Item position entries
###

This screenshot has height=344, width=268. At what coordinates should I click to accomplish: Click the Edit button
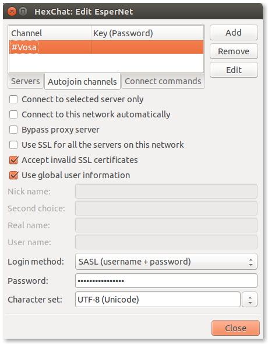tap(234, 70)
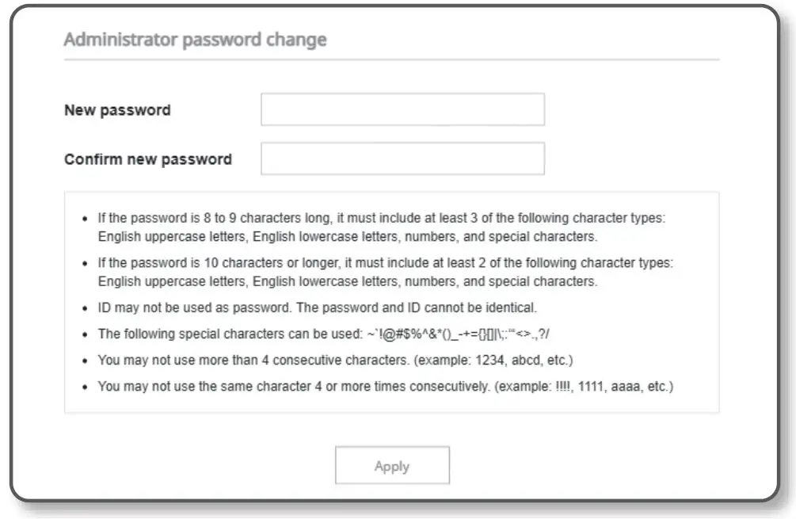This screenshot has height=519, width=796.
Task: Click the "Confirm new password" label
Action: click(x=148, y=159)
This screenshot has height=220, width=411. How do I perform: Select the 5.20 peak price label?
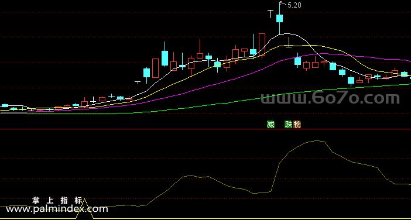click(x=294, y=5)
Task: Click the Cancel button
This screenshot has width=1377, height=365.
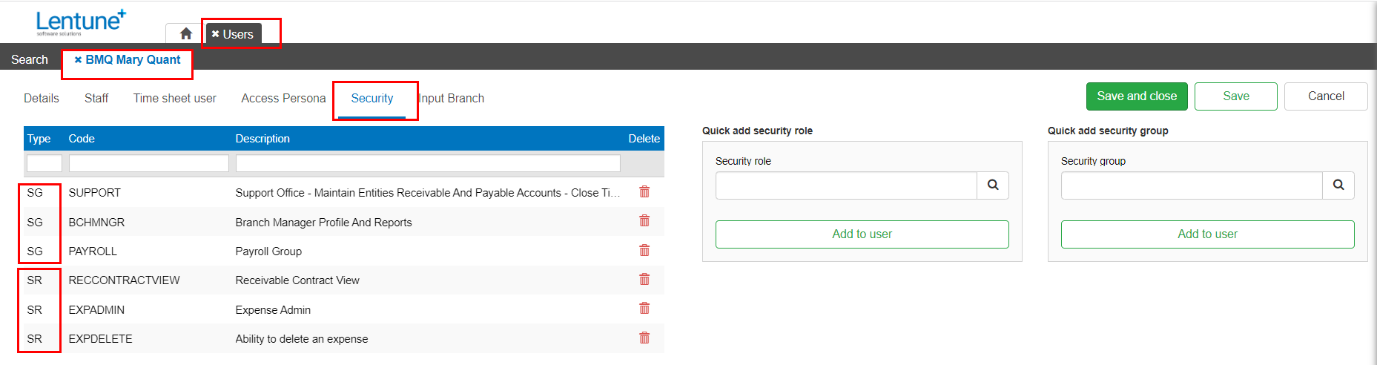Action: (x=1326, y=96)
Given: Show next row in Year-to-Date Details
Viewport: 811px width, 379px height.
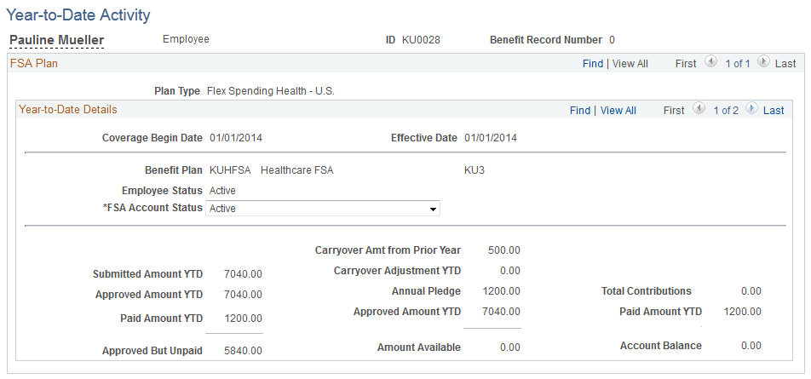Looking at the screenshot, I should coord(751,110).
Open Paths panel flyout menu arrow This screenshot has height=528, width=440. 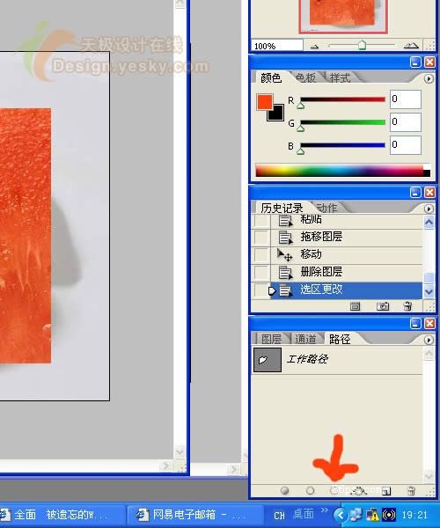pyautogui.click(x=429, y=340)
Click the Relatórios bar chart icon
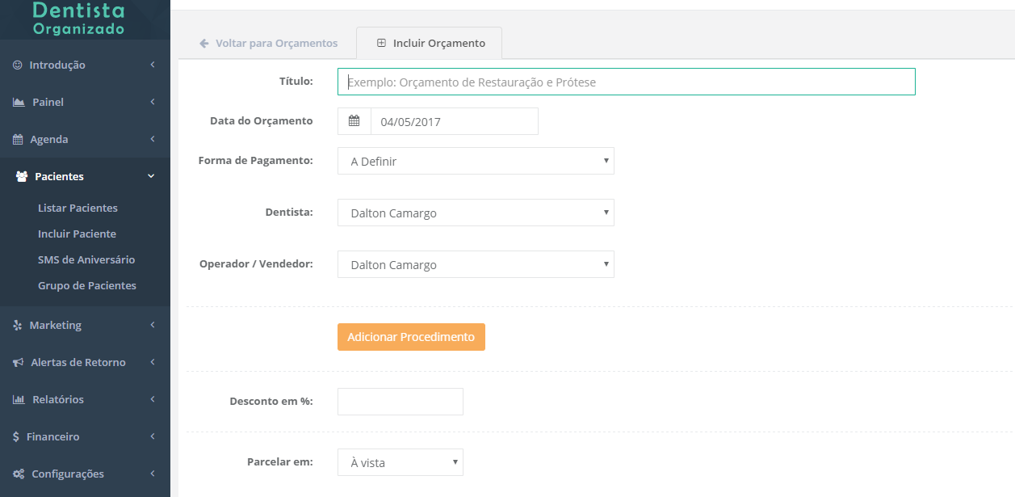The height and width of the screenshot is (497, 1015). (x=19, y=400)
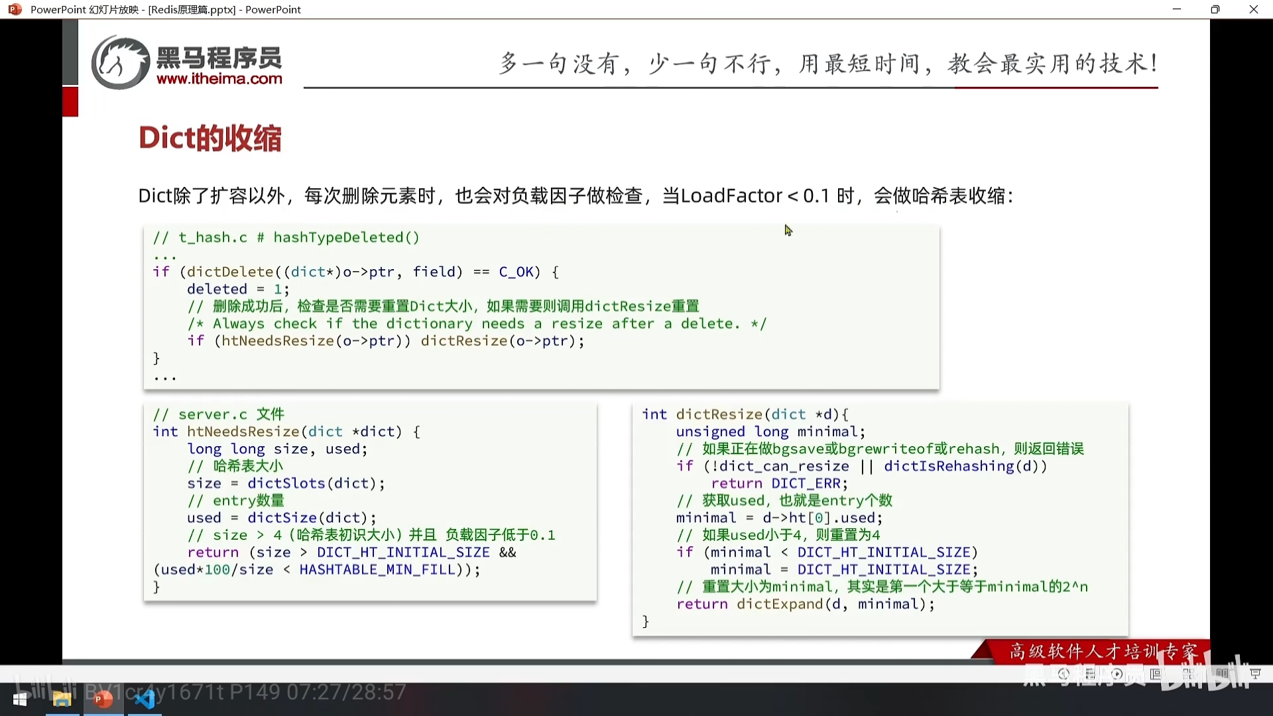Minimize the PowerPoint slideshow window
Screen dimensions: 1273x716
[1177, 9]
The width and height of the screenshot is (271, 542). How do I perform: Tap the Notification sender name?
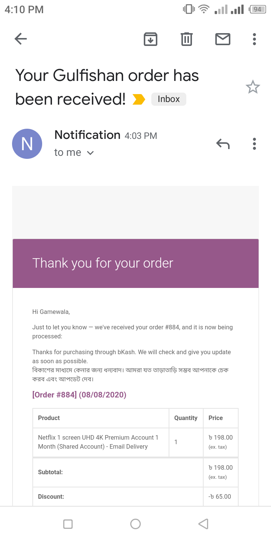(87, 135)

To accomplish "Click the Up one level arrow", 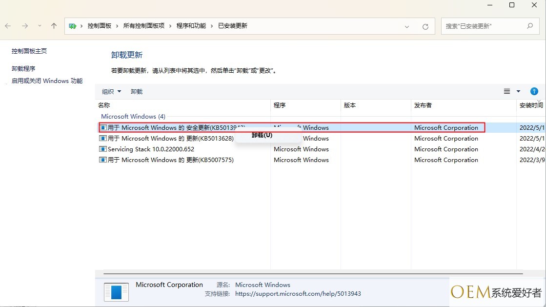I will click(54, 26).
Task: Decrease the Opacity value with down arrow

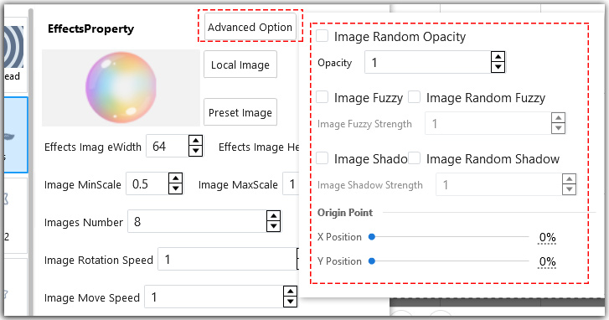Action: [x=498, y=67]
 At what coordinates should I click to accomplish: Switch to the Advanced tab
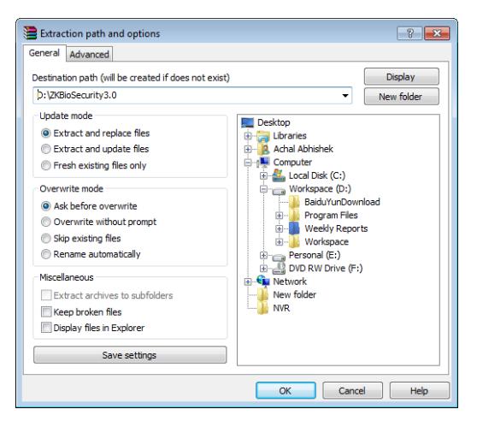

###

Written exercise
Can you retype the data starting at the beginning and ending at the line containing "click(x=294, y=5)", without the pictures?

Completed exercise
This screenshot has height=344, width=268. At what coordinates should I click to accomplish: Click the Edit button
tap(234, 70)
This screenshot has height=519, width=796.
Task: Click the "Confirm new password" label
Action: click(x=148, y=159)
This screenshot has height=220, width=411. How do I perform: Select the 5.20 peak price label?
click(x=294, y=5)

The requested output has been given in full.